France

Réforme des retraites : Emmanuel Macron va parler ce mercredi, mais est-il encore audible ?

« Jupiter » descend de l’Olympe. Emmanuel Macron va s’adresser aux Français ce mercredi à 13 heures lors d’un entretien en direct aux journaux télévisés de TF1 et France 2. Discret sur la réforme des retraites, le chef de l’Etat est très attendu sur le blocage politique et les tensions sociales qui agitent le pays.

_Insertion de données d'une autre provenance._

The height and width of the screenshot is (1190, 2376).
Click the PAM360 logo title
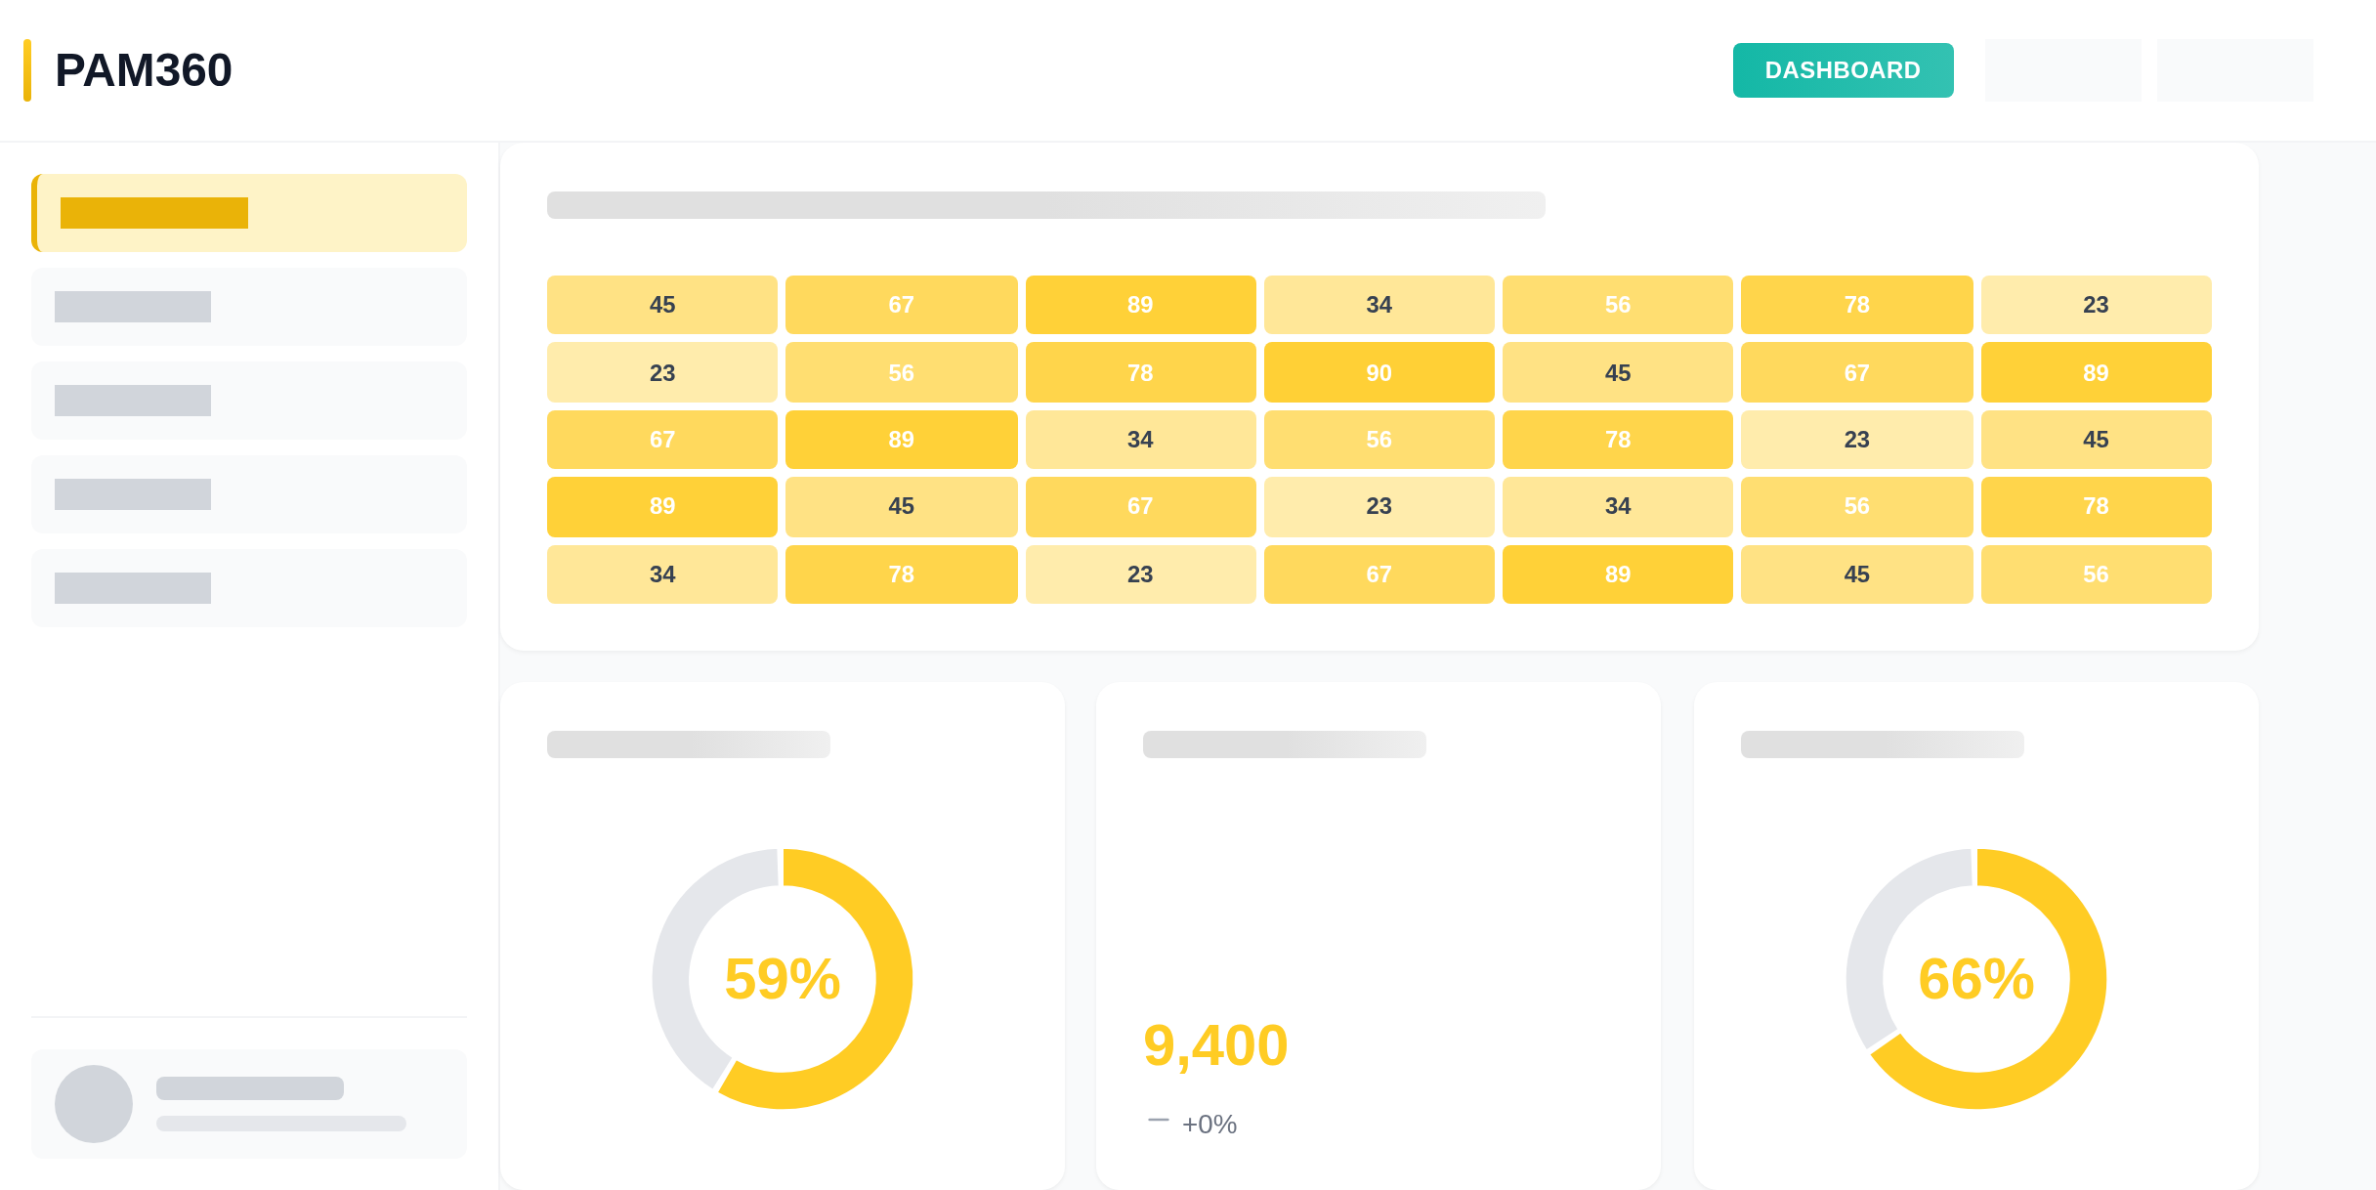[x=143, y=70]
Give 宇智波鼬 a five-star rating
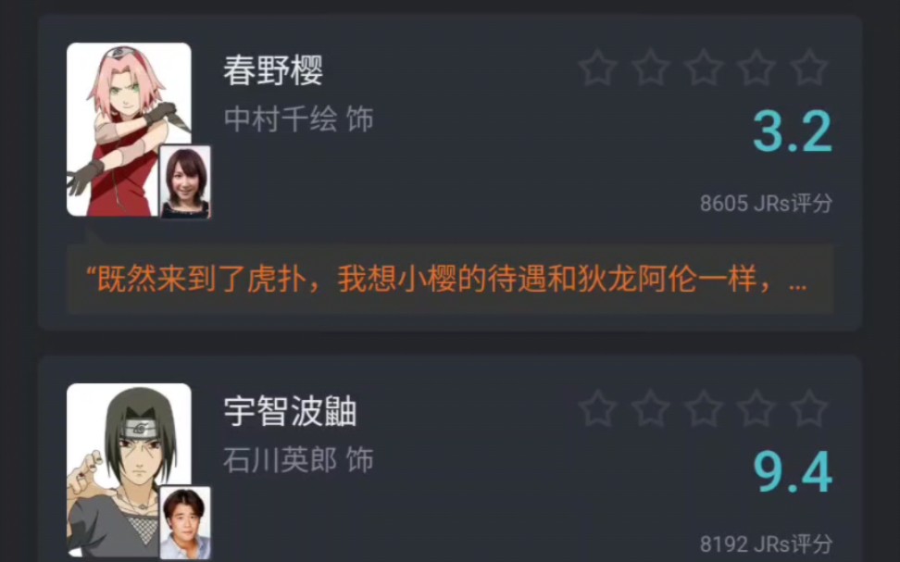This screenshot has width=900, height=562. tap(808, 408)
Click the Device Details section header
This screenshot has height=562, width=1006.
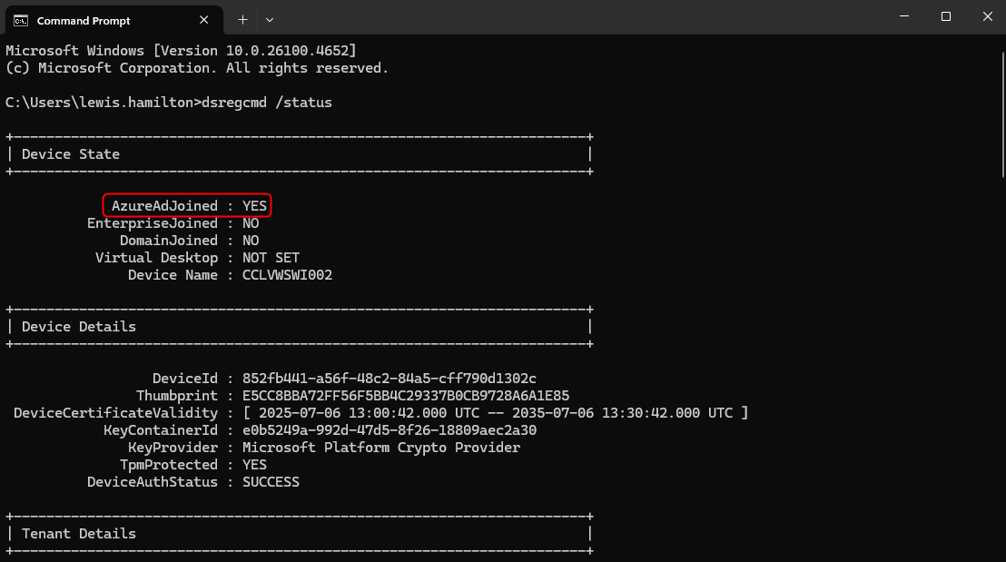point(79,327)
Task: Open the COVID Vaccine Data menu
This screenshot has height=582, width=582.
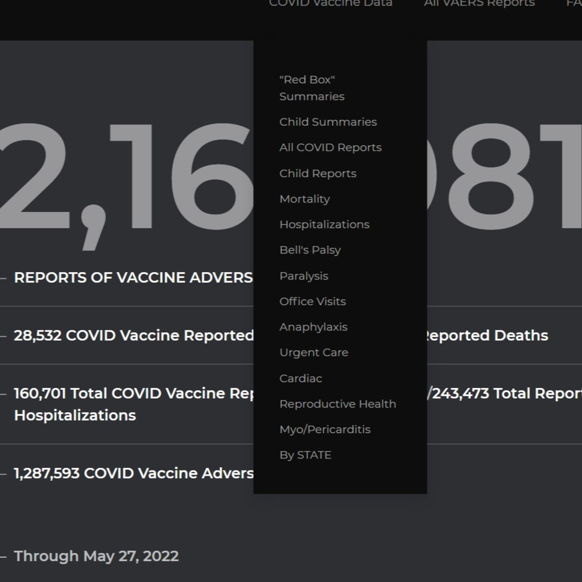Action: pos(330,3)
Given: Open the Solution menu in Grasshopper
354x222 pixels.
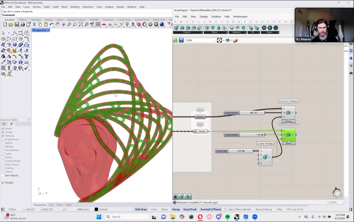Looking at the screenshot, I should [216, 16].
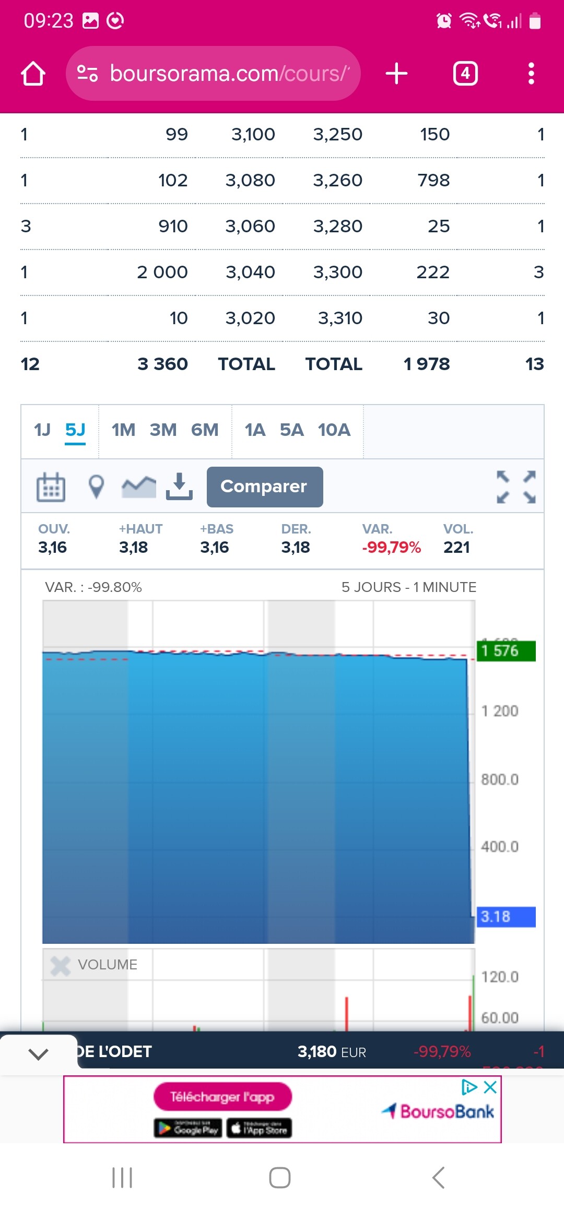Open the chart type area icon

[x=138, y=487]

Mais dans ce contexte explosif, et à la veille d’une dixième journée de mobilisation contre le projet de loi, le président de la République est-il encore audible ?

« Il est difficile pour Macron de se réinventer »

Le locataire de l’Elysée veut reprendre la main après le rejet in extremis des motions de censure contre le gouvernement d’Elisabeth Borne à l’Assemblée, lundi. Le président a consulté tous azimuts mardi pour tenter de ressouder son camp et trouver une porte de sortie au blocage. Mais l’entourage du chef de l’Etat a déjà coupé court aux rumeurs sur un éventuel big bang à venir. « Pas de dissolution, pas de remaniement, pas de référendum », a résumé à l’AFP un participant de cette réunion à l’Elysée avec les ténors du gouvernement et les chefs de la majorité.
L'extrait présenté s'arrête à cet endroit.